- Assignment
From the entries below, write out exactly the lines between the line holding "Click the black Visit button" and the line holding "The width and", inclusive, excluding any pictures.
[Opening Given entries section]
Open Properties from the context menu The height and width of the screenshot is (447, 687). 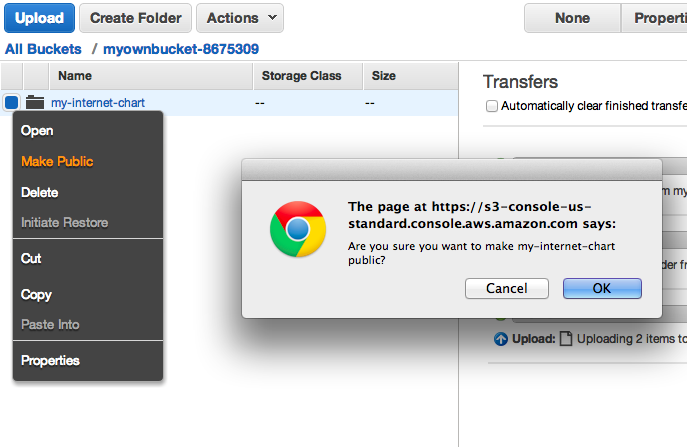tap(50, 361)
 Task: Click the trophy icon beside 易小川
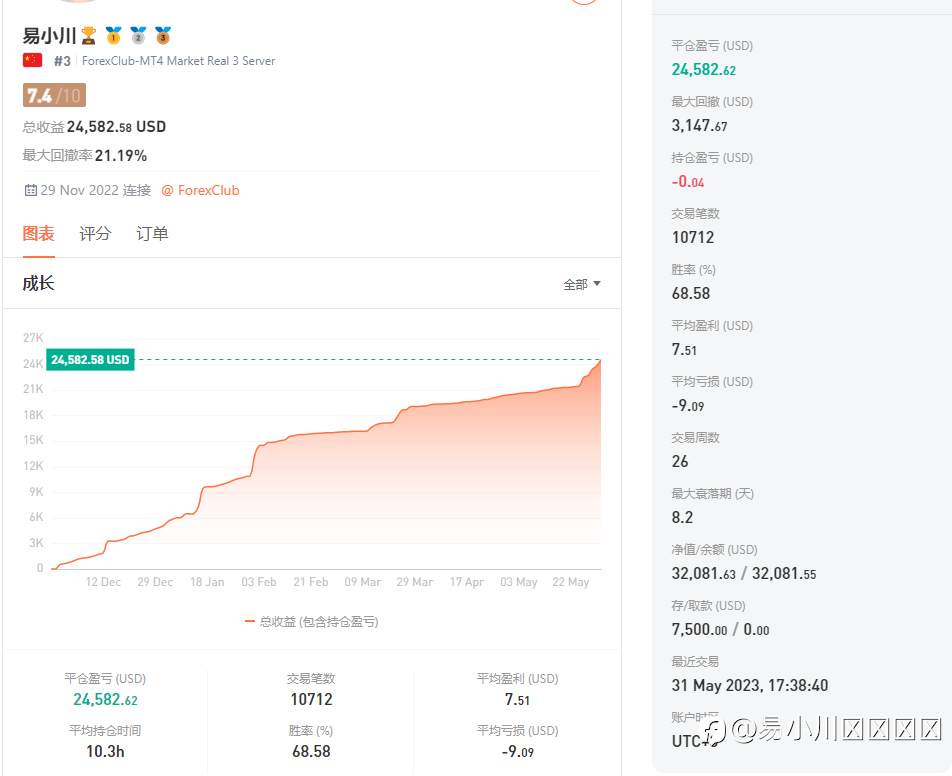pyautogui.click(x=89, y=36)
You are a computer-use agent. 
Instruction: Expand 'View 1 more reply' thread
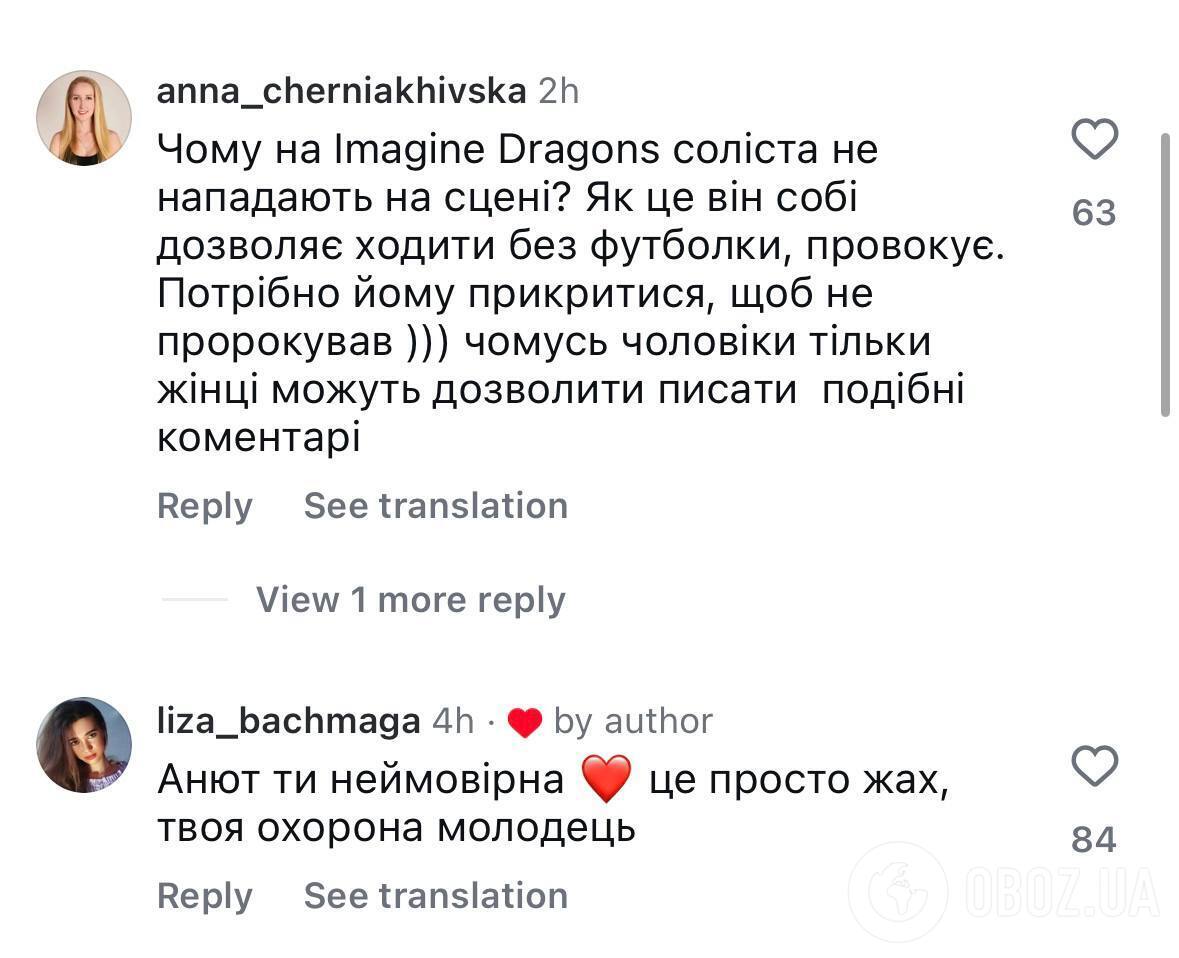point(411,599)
[Closing Given entries section]
[Opening Given entries section]
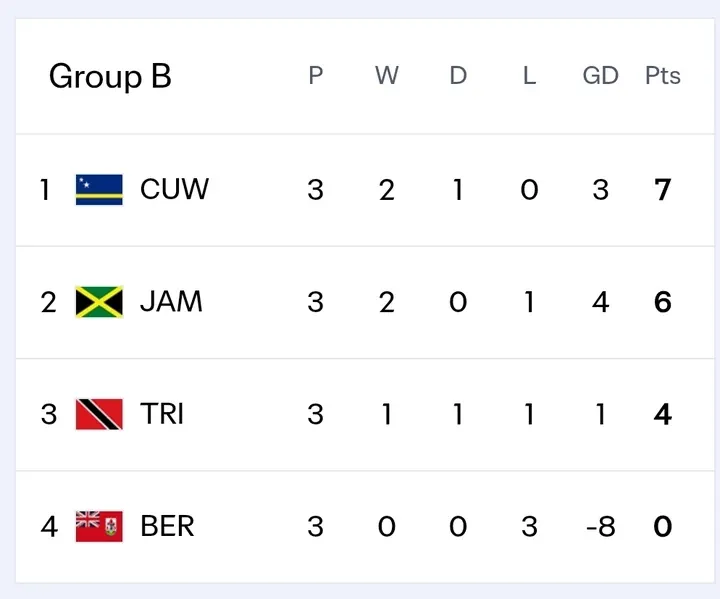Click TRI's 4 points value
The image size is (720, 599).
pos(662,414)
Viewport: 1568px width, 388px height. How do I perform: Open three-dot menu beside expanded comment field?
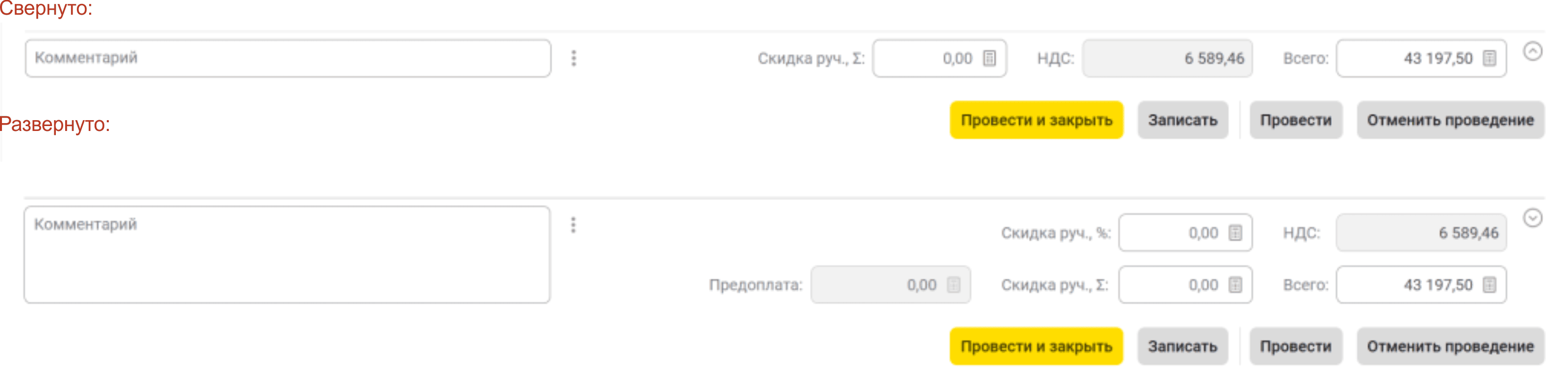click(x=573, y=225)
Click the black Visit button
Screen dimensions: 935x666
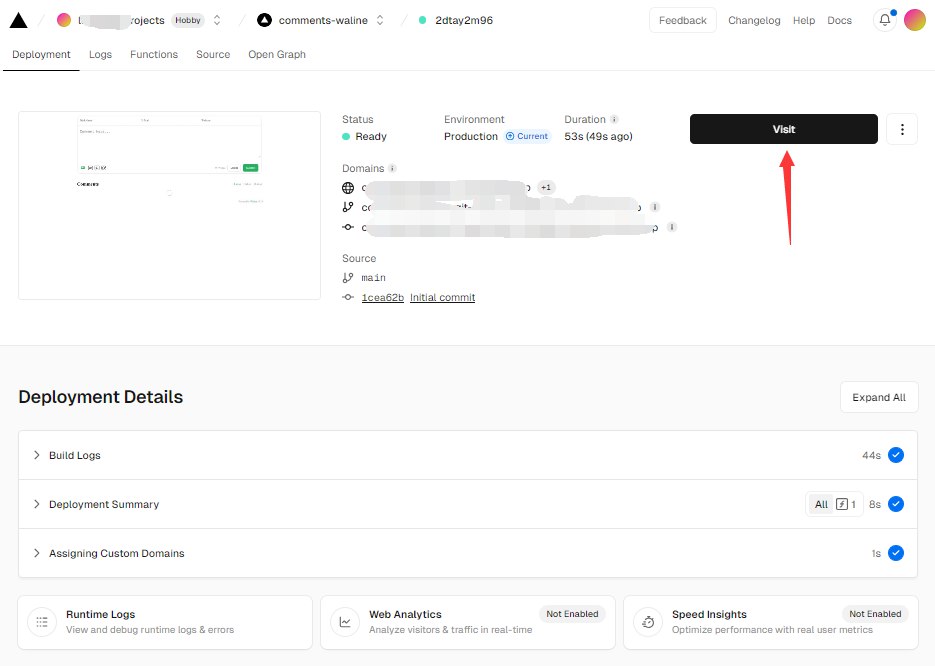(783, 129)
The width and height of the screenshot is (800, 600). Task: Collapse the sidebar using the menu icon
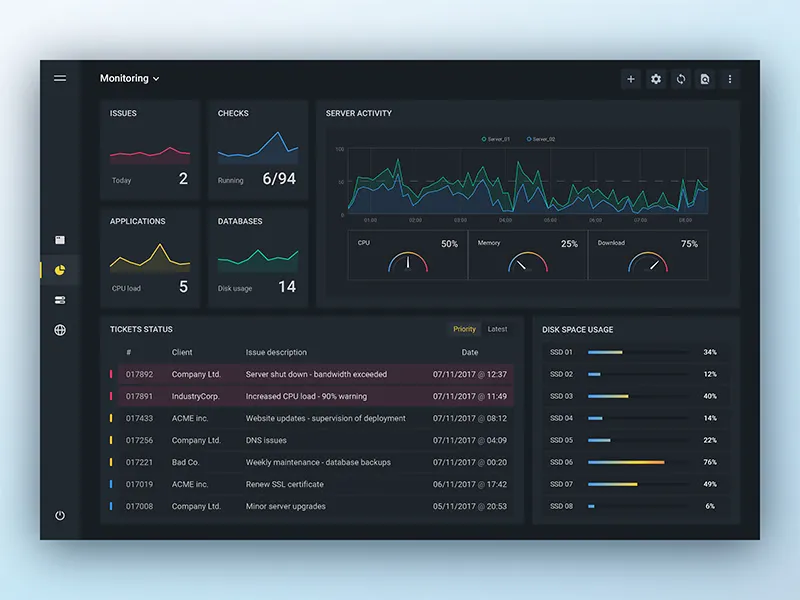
[Closing Given entries section]
[Opening Given entries section]
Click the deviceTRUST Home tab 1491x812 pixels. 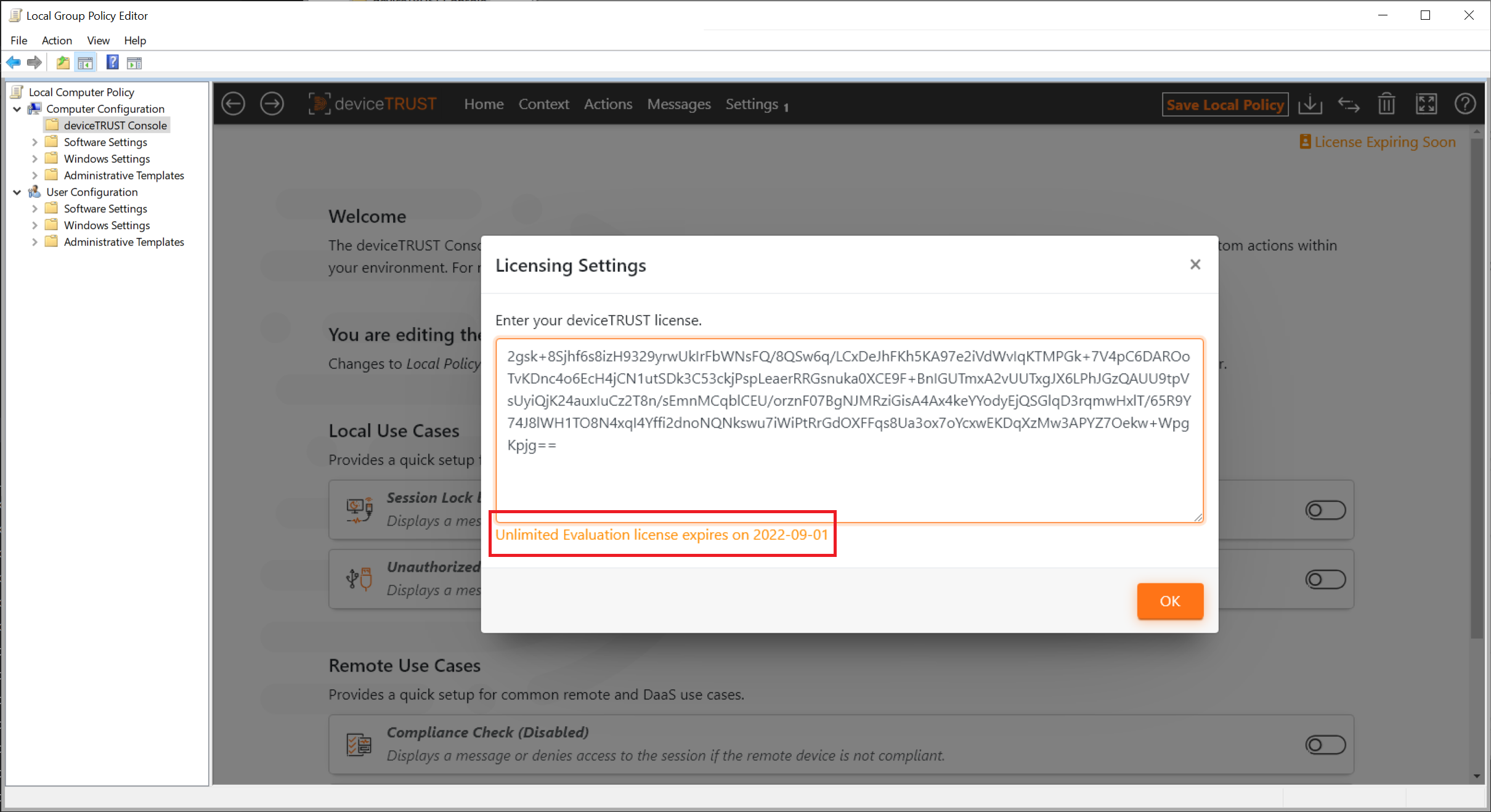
[Closing Given entries section]
- Exercise solution
Click the black Visit button
Screen dimensions: 935x666
(783, 129)
The width and height of the screenshot is (800, 600). Task: Collapse the sidebar using the menu icon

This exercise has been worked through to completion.